Puis les cars repartirent et je ne vis plus la fille, probablement hospitalisée, et j’entendais à nouveau cette chanson miraculeuse dont les accents mélancoliques évoquaient en moi le souvenir de cette fille au sortir de l’enfance brutalisée, violentée. C’était la voix du président Rosko qui annonçait encore le tube dans le cadre de son émission Minimax, sur RTL. Toute cette journée me repassait dans la tête, en accéléré, avec ces scènes de brutalité, de violence, d’animalité et de sexe. Par-dessus tout ça, ces flonflons obscènes et cette odeur à vomir.

Le soir, à peine descendu du car, j’achetais le 45 tours après avoir donné quelques laborieuses indications sur la mélodie au vendeur et je m’achetais un paquet de Flash.
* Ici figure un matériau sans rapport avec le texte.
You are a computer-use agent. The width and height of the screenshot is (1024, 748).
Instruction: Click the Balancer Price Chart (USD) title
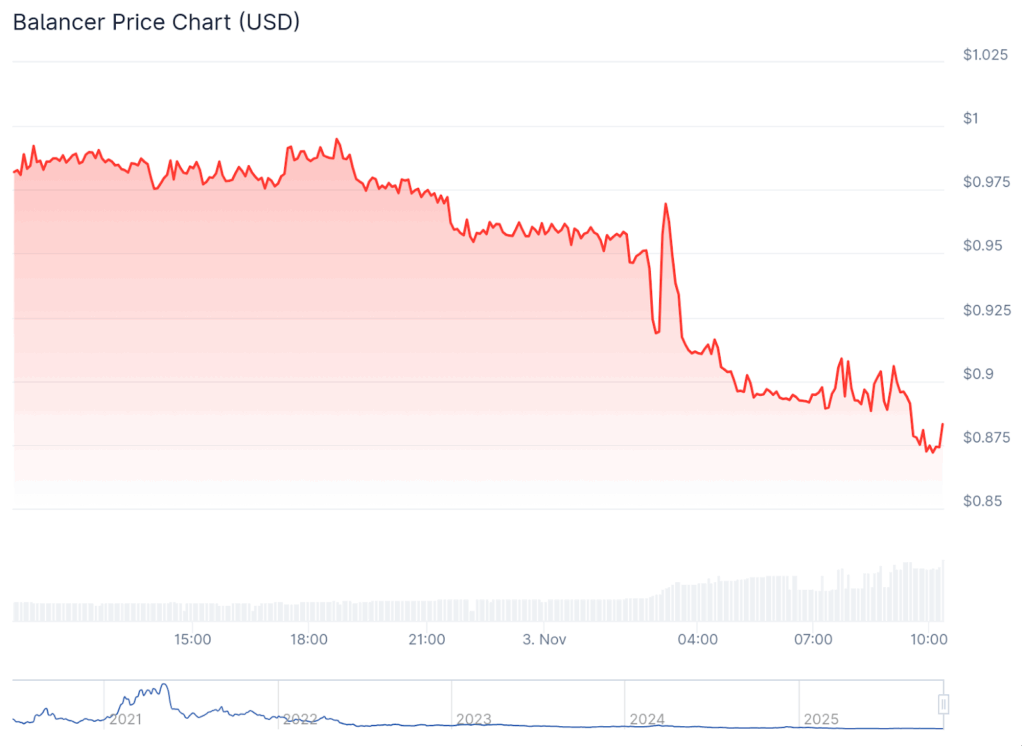click(156, 22)
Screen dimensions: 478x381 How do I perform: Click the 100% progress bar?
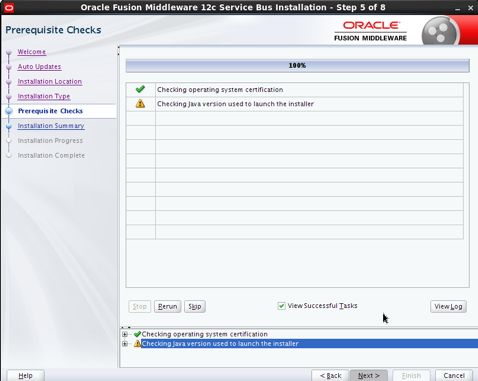tap(297, 65)
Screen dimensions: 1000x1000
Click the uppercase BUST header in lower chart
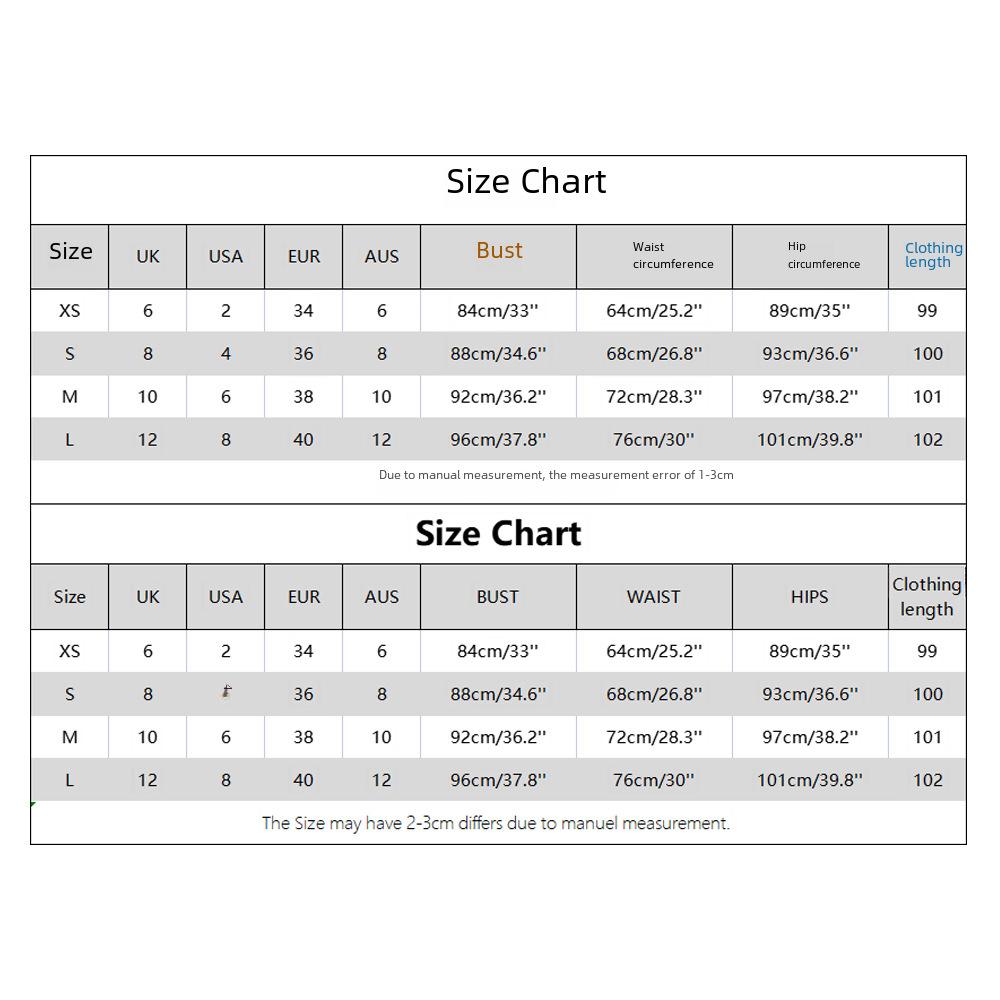[498, 597]
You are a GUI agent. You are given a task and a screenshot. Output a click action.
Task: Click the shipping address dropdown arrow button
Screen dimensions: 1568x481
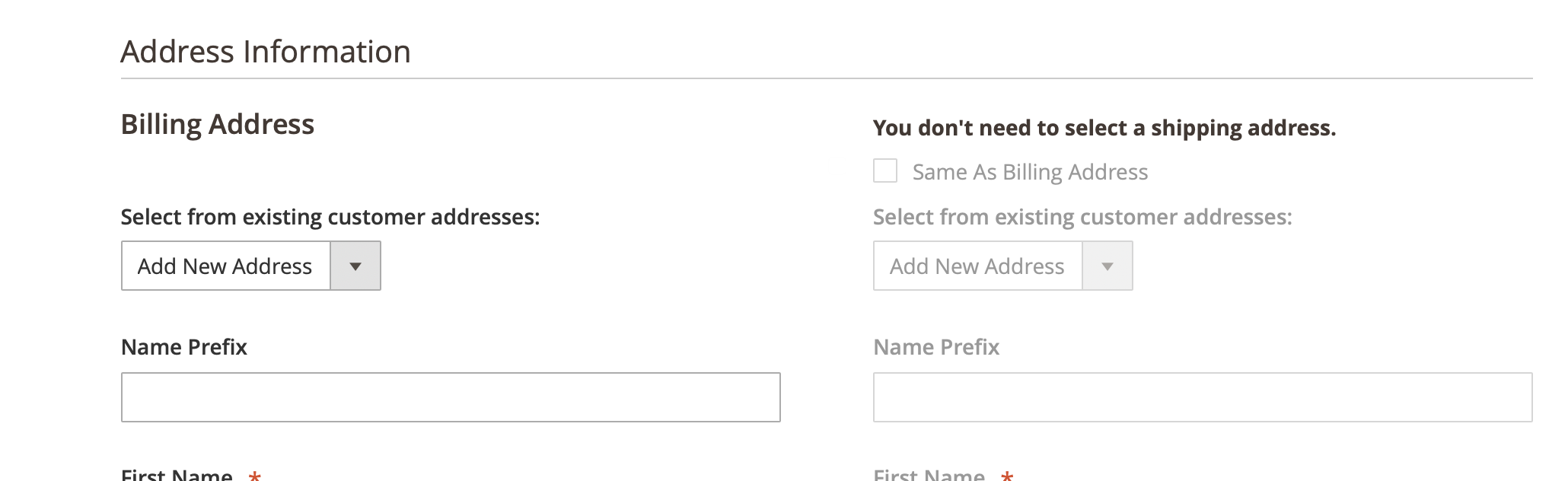[1107, 266]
Avant de me coucher et après avoir raconté ma journée à mes parents, sans rien mentionner de l’incident sordide qui provoquait en moi autant de répulsion que de désir coupable, je fumais une dizaine de cigarettes en écoutant mon disque dans une dérisoire tentative d’exorciser ce souvenir obsédant. Bien sûr, je n’y parvenais pas et je finis par pleurer à mon tour, comme pour me solidariser si peu que ce soit de la fille, à distance, parcouru par le même dégoût et la même conscience douloureuse de la cruauté d’un monde qui n’était plus celui de notre enfance. Je finis quand même par m’endormir après avoir rangé le disque dans sa pochette et enregistré mentalement le nom des auteurs (Brooker – Reid) qu’il me faudrait graver dans ma mémoire au milieu de tant d’autres noms, ces mots infiniment plus doux et sécurisants que la rugueuse réalité des choses.

J’appris à la rentrée par mon professeur de latin que le nom du groupe aurait dû être en fait « Procul Harum », qui signifiait « au-delà de ces choses », et le vieux pitre d’en déduire que ces jeunes godelureaux étaient plus doués pour la chansonnette que pour les langues mortes.

« Au-delà de ces choses », pensai-je. Exactement là où j’avais envie d’être.

Nouvelle actualisée le 13 avril 2021. Elle figure en préface de ma biographie du groupe : Procol Harum. Histoire de marins, de fantômes, de dandys et de vieux rhum (éditions Camion Blanc – 2016).